DESCRIPTION OF THE TASK: Identify each line of the data below that contains the word "Select" and copy those lines in full.

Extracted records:
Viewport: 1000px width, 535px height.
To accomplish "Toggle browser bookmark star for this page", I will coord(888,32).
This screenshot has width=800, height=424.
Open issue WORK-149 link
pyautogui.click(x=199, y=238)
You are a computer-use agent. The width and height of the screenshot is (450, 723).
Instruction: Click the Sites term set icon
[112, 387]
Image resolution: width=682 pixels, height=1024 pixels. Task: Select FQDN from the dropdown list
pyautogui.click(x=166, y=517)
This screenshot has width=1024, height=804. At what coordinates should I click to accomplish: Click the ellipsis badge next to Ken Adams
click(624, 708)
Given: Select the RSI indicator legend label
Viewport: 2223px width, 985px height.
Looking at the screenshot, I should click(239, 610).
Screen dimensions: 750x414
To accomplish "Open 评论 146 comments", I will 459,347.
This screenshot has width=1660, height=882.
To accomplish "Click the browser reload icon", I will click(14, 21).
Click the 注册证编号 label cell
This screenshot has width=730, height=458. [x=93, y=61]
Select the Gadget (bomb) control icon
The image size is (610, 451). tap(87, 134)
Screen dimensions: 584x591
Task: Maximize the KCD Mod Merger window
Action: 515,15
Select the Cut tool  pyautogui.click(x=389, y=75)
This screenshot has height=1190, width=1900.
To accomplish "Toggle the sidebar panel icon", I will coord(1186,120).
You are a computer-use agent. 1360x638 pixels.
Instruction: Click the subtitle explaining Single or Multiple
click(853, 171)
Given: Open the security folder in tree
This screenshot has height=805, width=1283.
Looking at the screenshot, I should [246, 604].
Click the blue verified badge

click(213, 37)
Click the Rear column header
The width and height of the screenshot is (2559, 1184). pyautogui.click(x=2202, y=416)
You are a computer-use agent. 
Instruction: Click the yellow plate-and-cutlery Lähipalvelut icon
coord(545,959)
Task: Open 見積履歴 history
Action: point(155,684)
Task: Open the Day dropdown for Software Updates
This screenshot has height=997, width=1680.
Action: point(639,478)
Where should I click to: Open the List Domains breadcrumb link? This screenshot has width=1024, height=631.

OUTPUT OF THE TASK:
Image resolution: width=682 pixels, height=1024 pixels. Task: Select FQDN from the dropdown list
Given: Select the RSI indicator legend label
Select the Gadget (bomb) control icon
Select the Cut tool  pyautogui.click(x=389, y=75)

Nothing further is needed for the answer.